Stored data entries
◆ ◆ ◆ ◆ ◆

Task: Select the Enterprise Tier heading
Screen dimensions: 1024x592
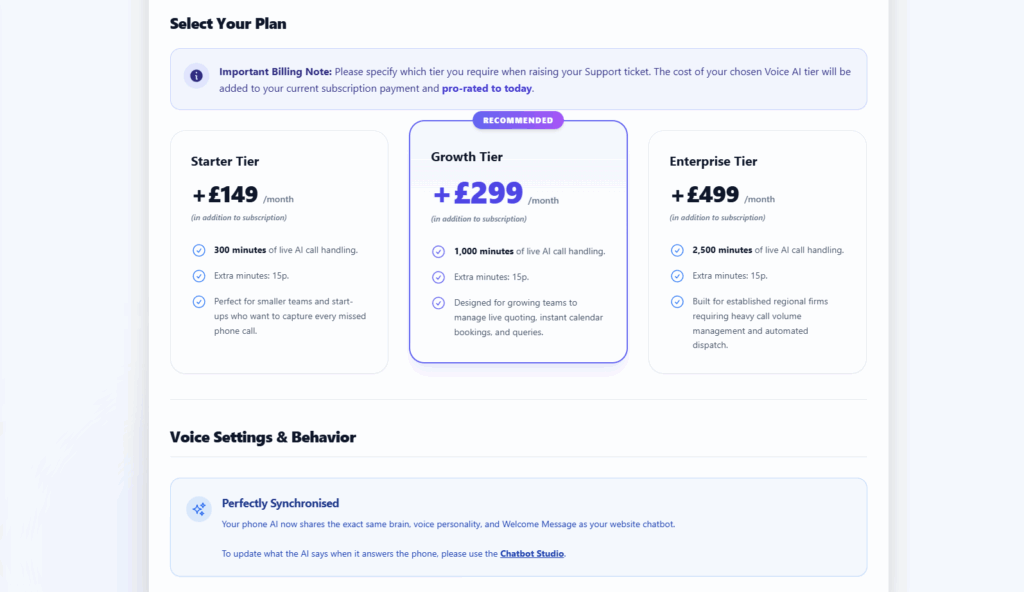Action: tap(713, 161)
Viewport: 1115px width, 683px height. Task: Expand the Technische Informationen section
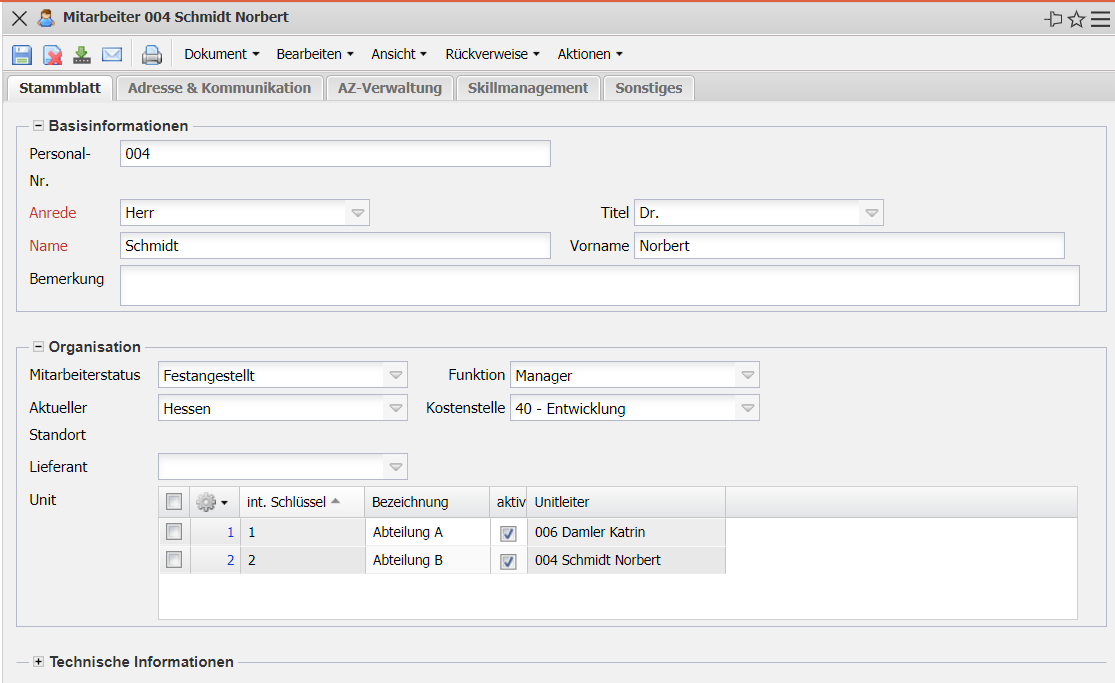[39, 662]
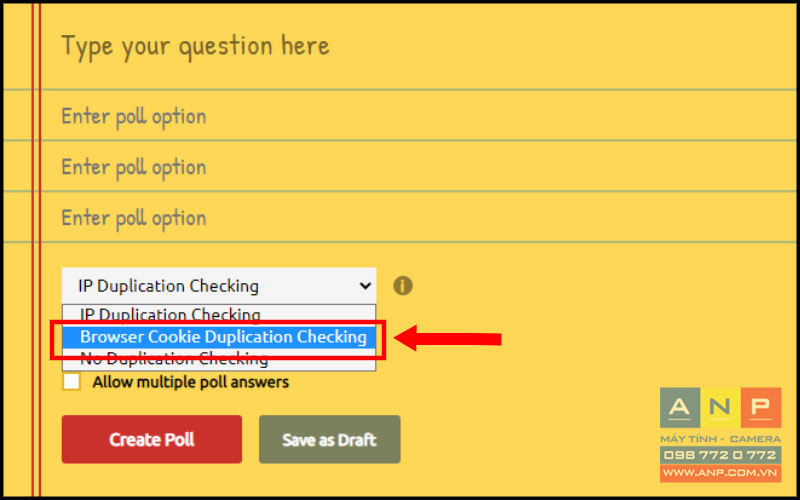The width and height of the screenshot is (800, 500).
Task: Click the second 'Enter poll option' field
Action: pos(418,167)
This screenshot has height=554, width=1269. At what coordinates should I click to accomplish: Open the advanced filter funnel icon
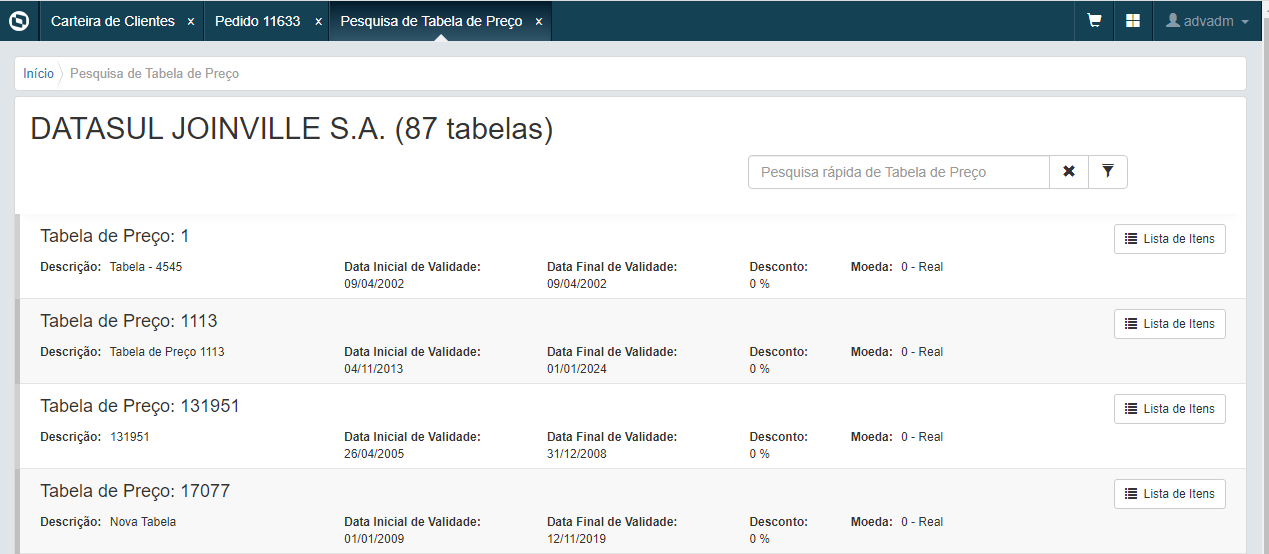1108,172
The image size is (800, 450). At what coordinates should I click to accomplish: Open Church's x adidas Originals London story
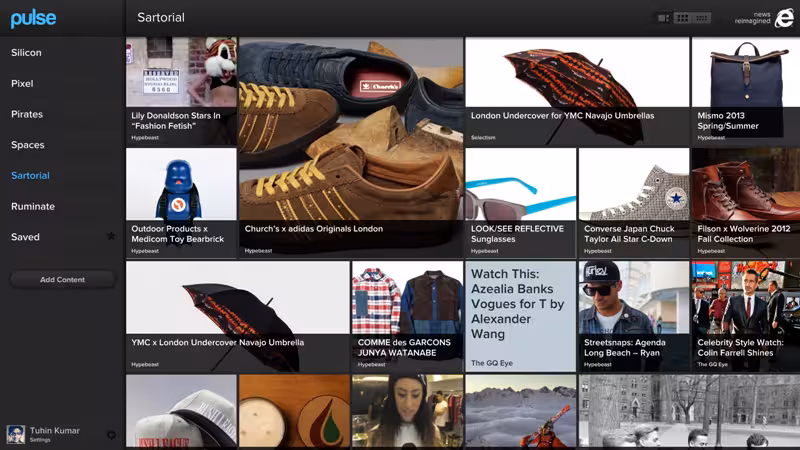coord(352,147)
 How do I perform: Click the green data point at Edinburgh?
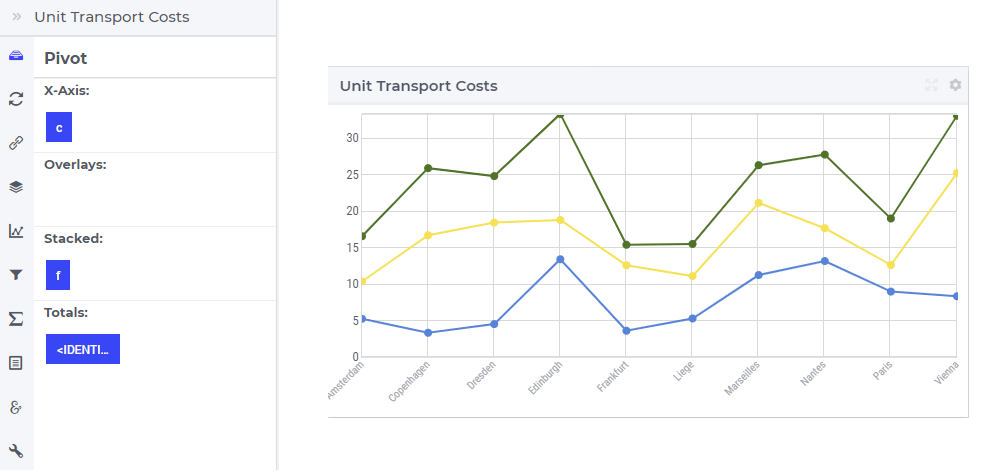click(560, 115)
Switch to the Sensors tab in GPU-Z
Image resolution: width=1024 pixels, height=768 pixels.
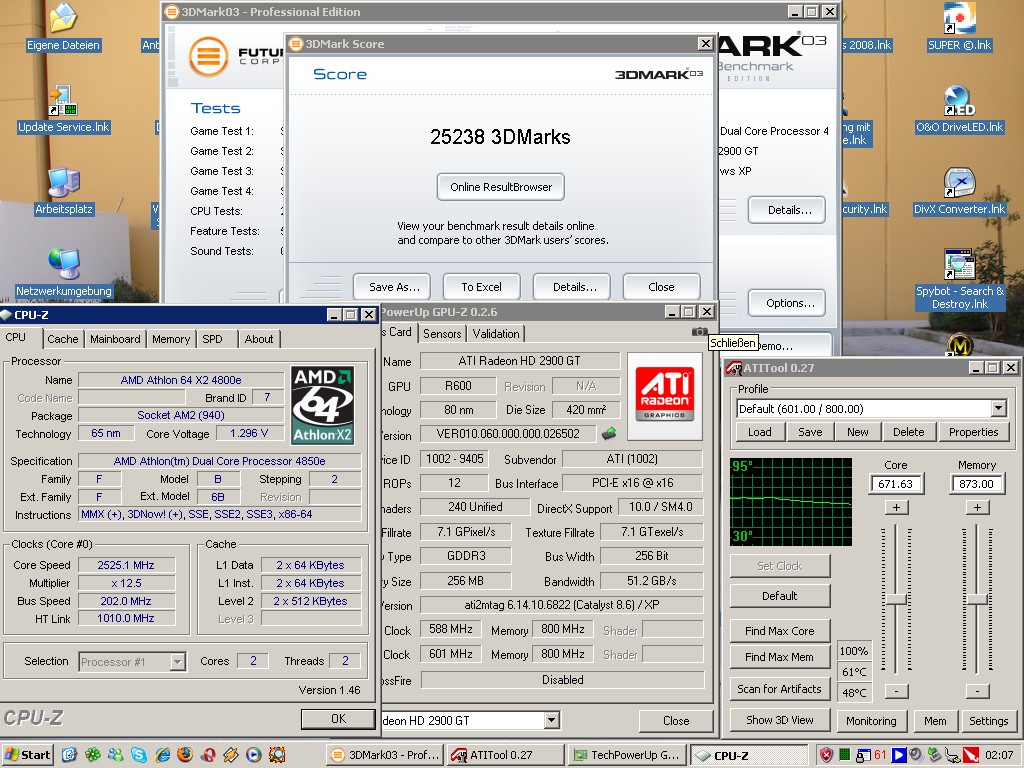coord(442,334)
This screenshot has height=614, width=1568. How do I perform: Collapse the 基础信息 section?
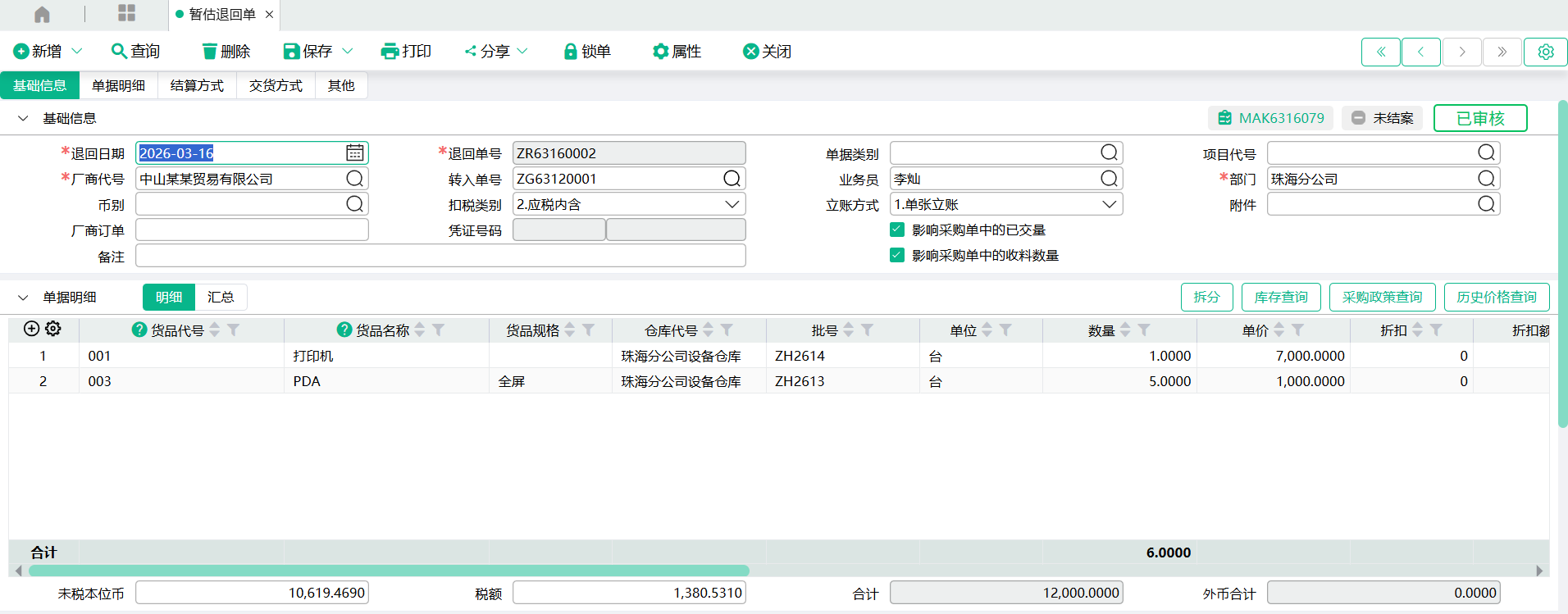(x=23, y=119)
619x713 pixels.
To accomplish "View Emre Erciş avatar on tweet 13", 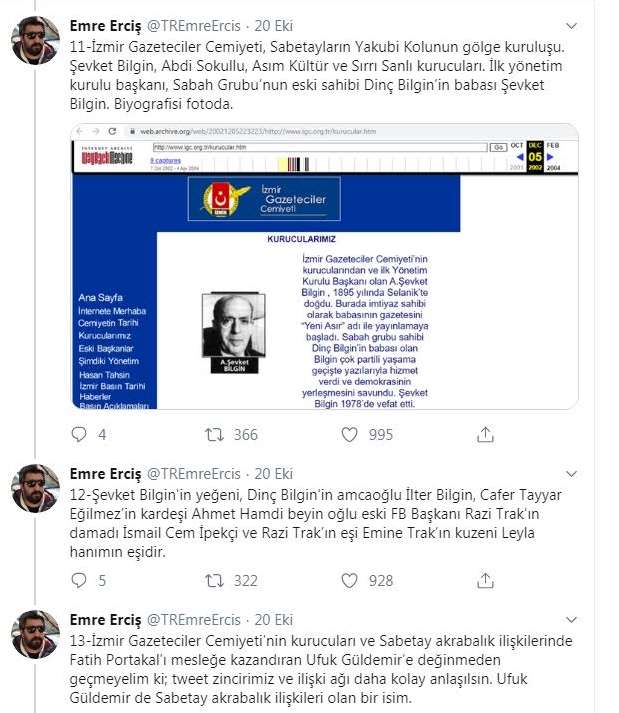I will 35,634.
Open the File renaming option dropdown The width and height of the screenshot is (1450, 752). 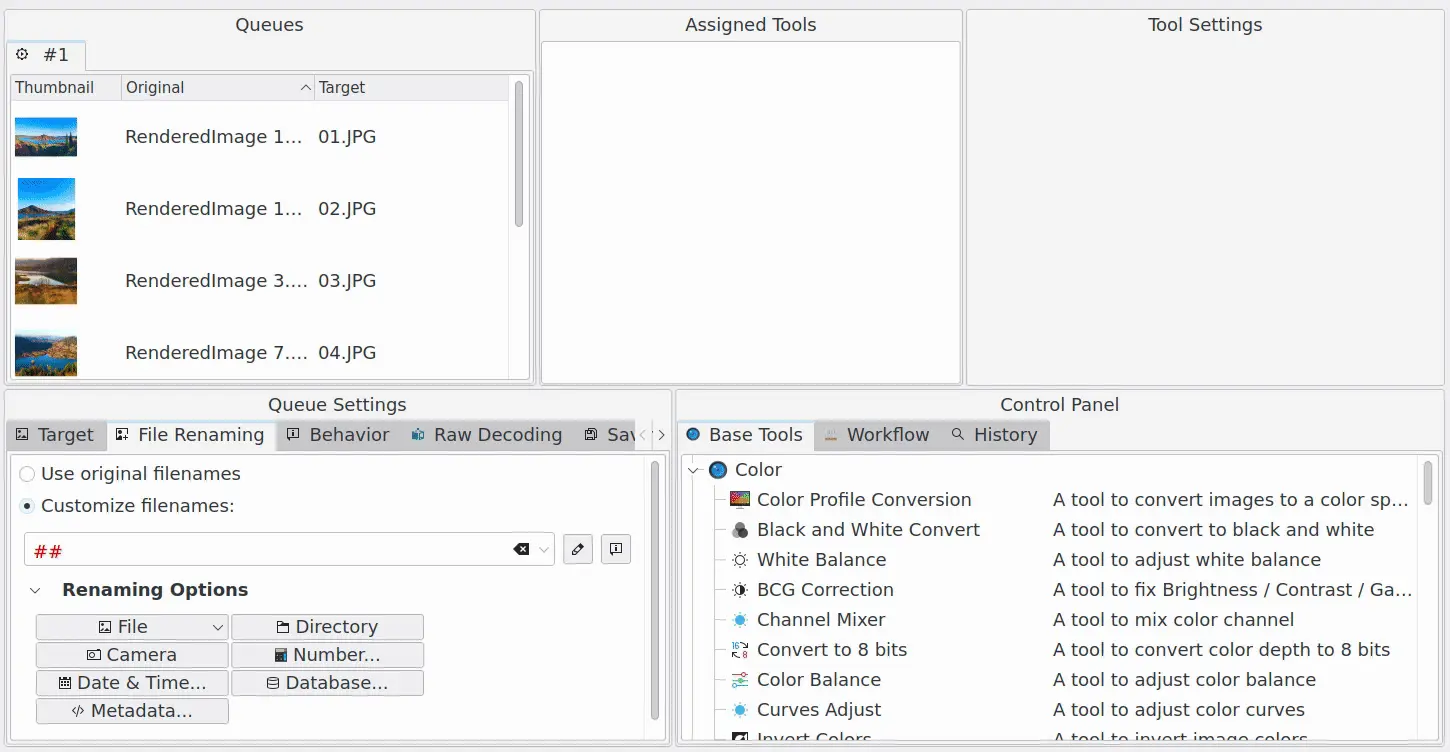click(x=218, y=627)
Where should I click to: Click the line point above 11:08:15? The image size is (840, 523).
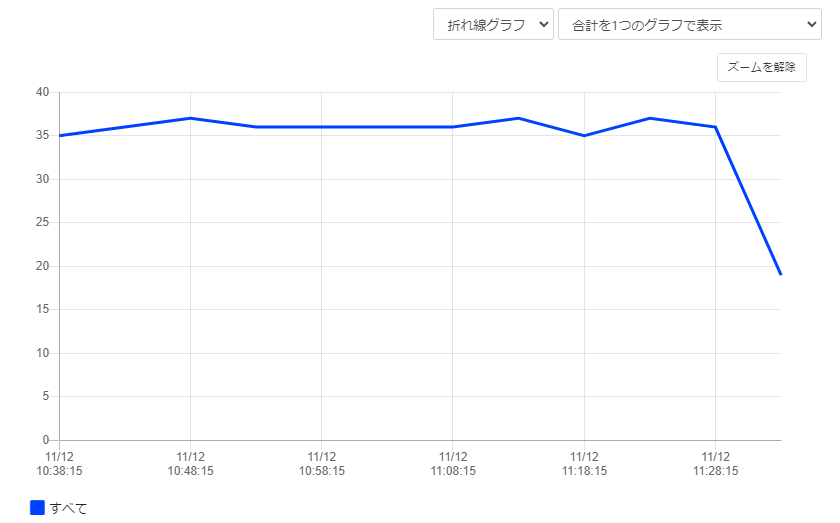[x=453, y=127]

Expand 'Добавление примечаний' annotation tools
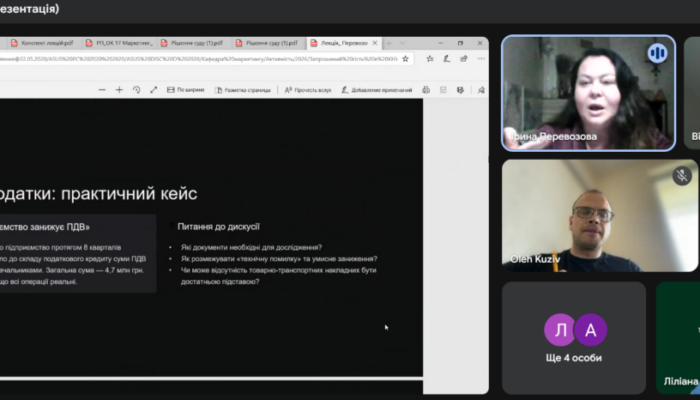coord(376,90)
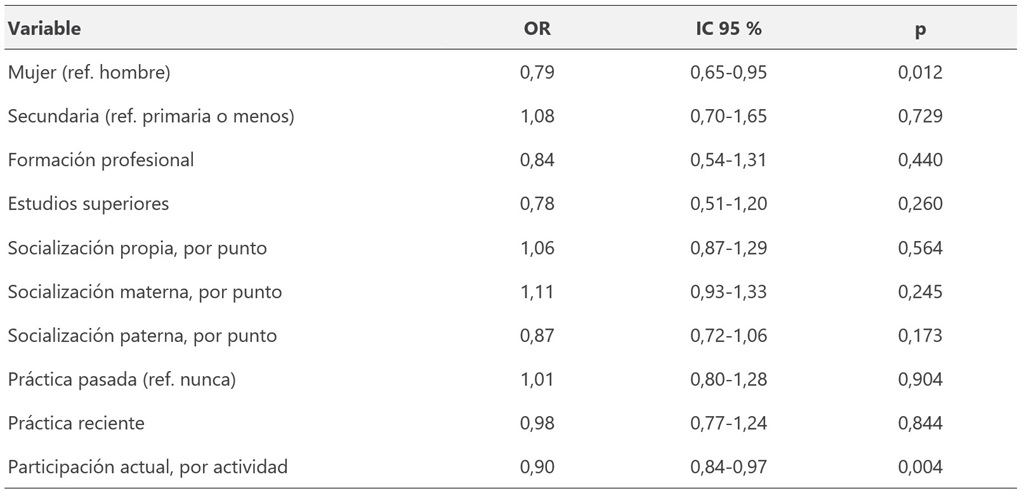Viewport: 1024px width, 491px height.
Task: Click the OR value 1,11
Action: click(x=537, y=292)
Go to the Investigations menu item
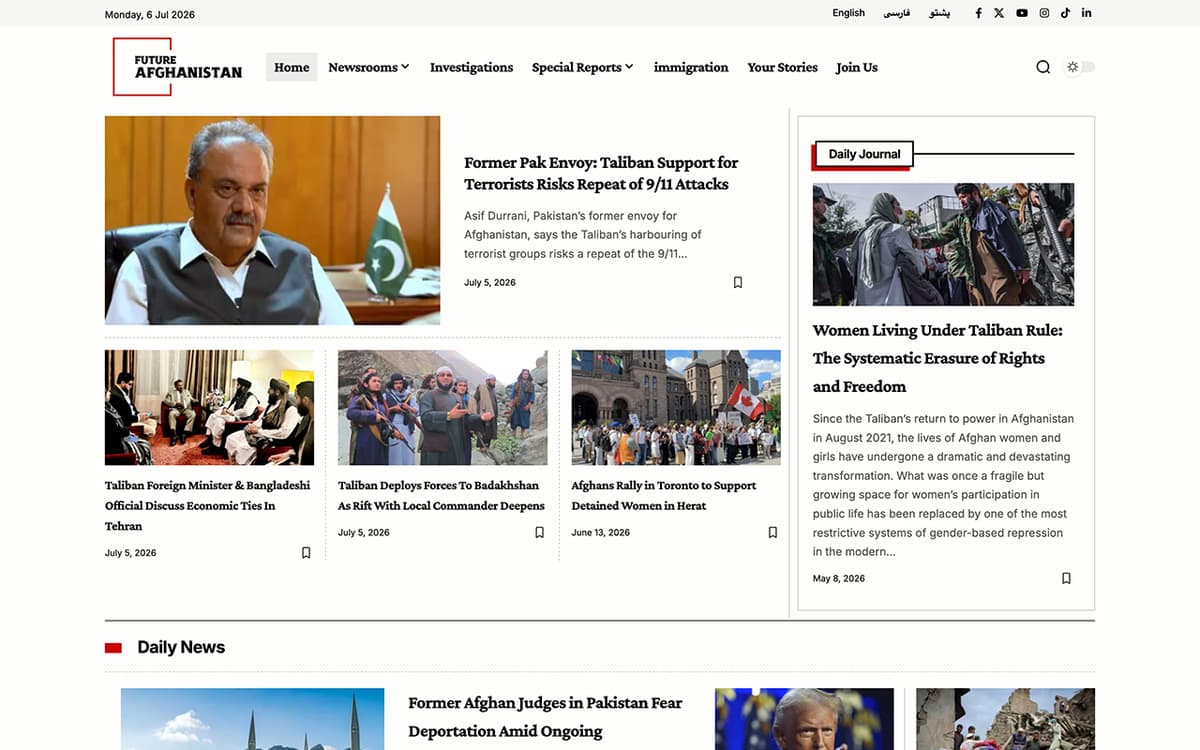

◆ ◆ ◆ ◆ ◆

> _What the task requires_
Restate word for word the lines that begin at the one containing "Where should I" and end with the final line of the records. Pictures stay out.

> _Task result_
Where should I click to: Click the line point above 11:08:15? The image size is (840, 523).
[x=453, y=127]

Expand 'Добавление примечаний' annotation tools
coord(376,90)
Viewport: 1024px width, 491px height.
Task: Click the OR value 1,11
Action: click(x=537, y=292)
Go to the Investigations menu item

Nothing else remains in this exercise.